§ **Problem description**:
Print all of the entries exactly, minus the pictures.
· · ·
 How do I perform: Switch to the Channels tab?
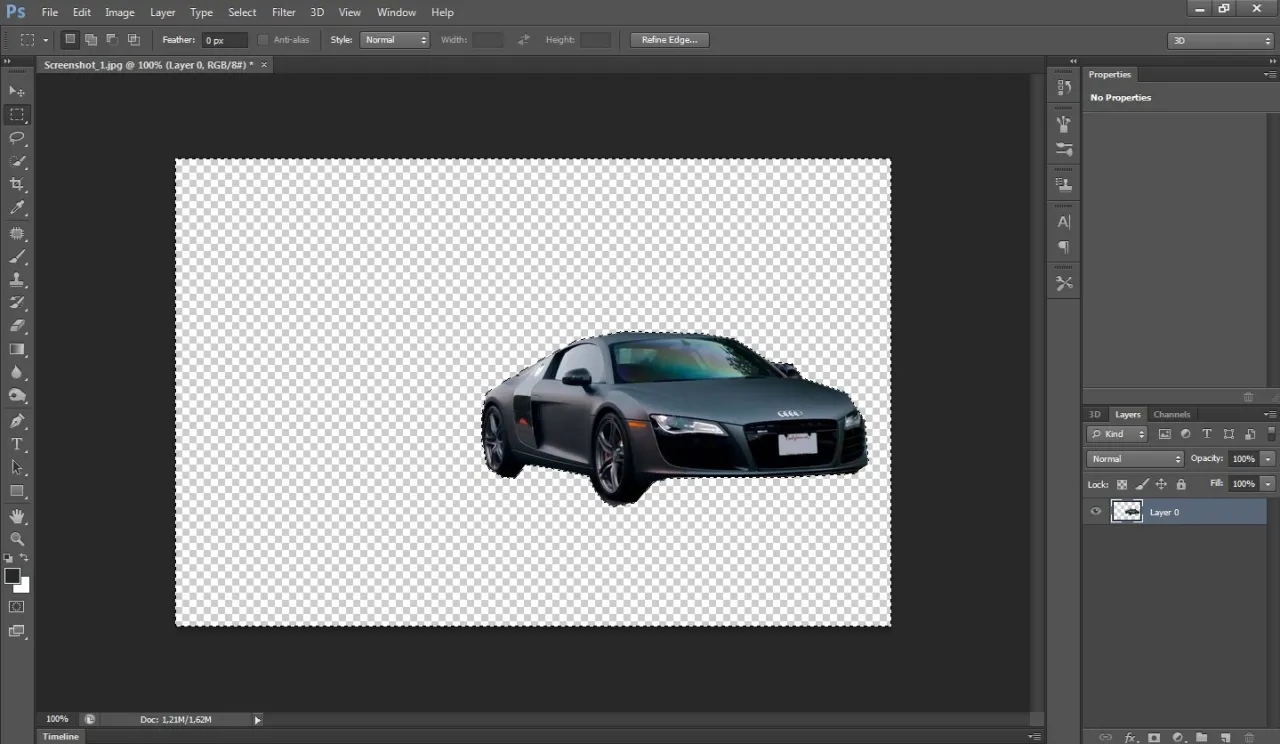point(1171,414)
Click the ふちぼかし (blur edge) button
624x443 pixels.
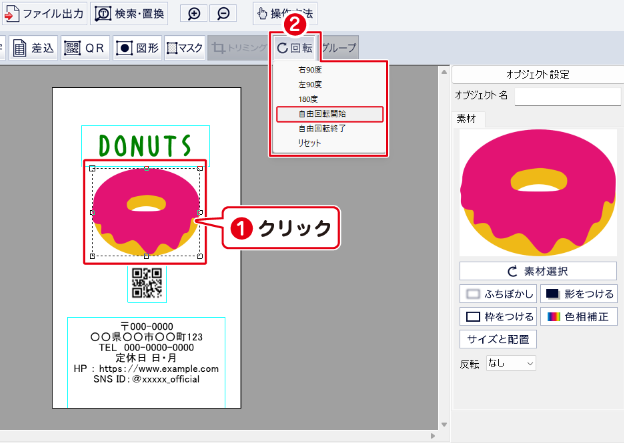(x=497, y=294)
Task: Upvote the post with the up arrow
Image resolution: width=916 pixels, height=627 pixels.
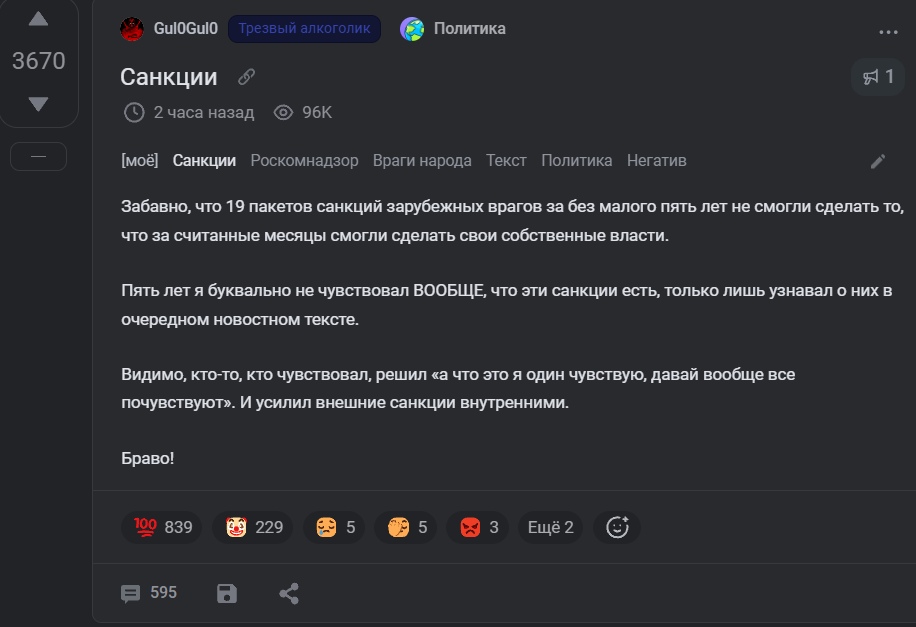Action: pyautogui.click(x=39, y=19)
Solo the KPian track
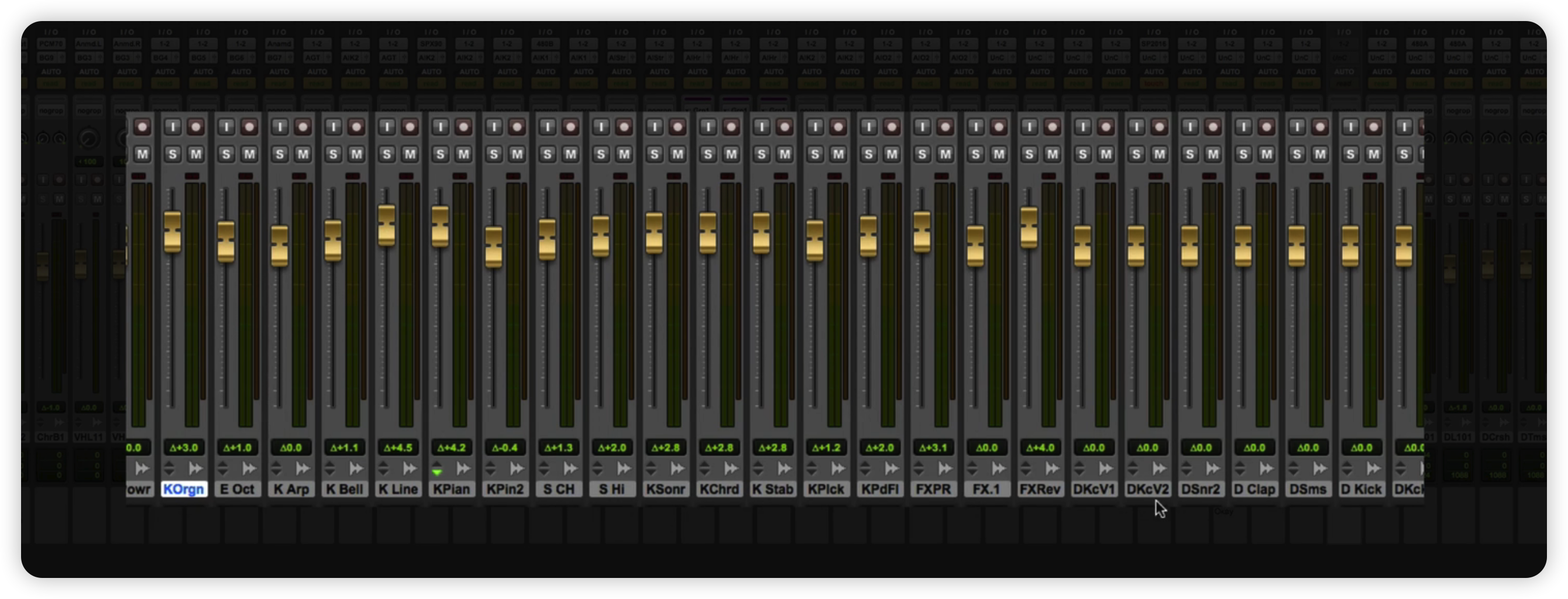Viewport: 1568px width, 599px height. click(440, 154)
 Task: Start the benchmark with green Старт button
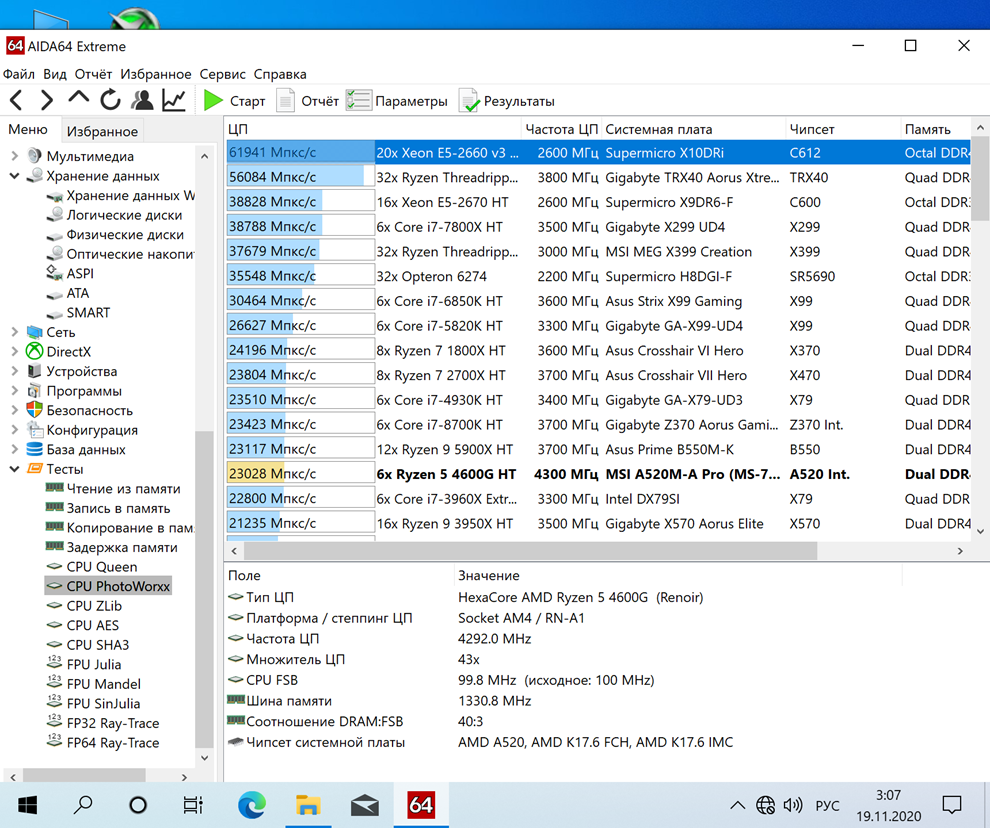pyautogui.click(x=235, y=101)
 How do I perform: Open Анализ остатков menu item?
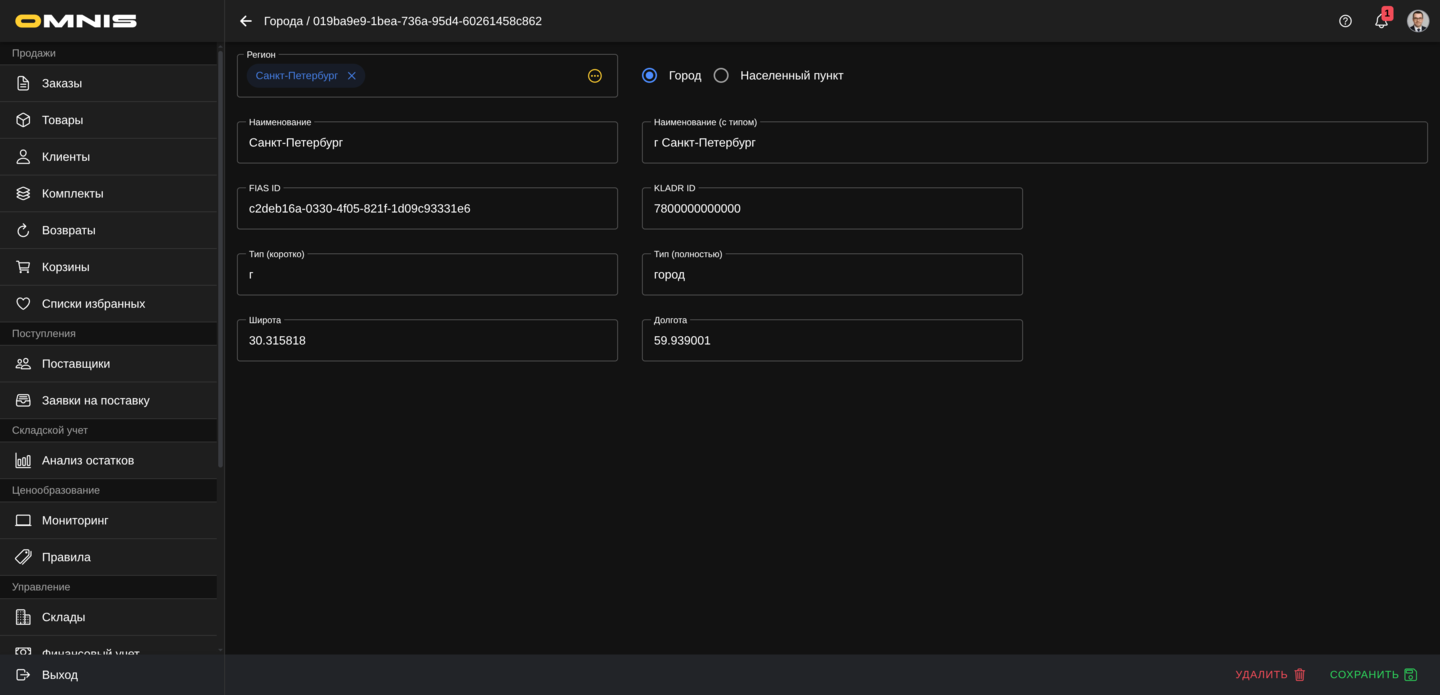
· · ·
§ **Output for this task**:
 How do I perform: Switch to the Channels tab?
point(1171,414)
Click the ふちぼかし (blur edge) button
624x443 pixels.
(x=497, y=294)
Task: Upvote the post with the up arrow
Image resolution: width=916 pixels, height=627 pixels.
Action: pyautogui.click(x=39, y=19)
Solo the KPian track
Viewport: 1568px width, 599px height. click(440, 154)
 Task: Start the benchmark with green Старт button
pyautogui.click(x=235, y=101)
 How do I perform: Open Анализ остатков menu item?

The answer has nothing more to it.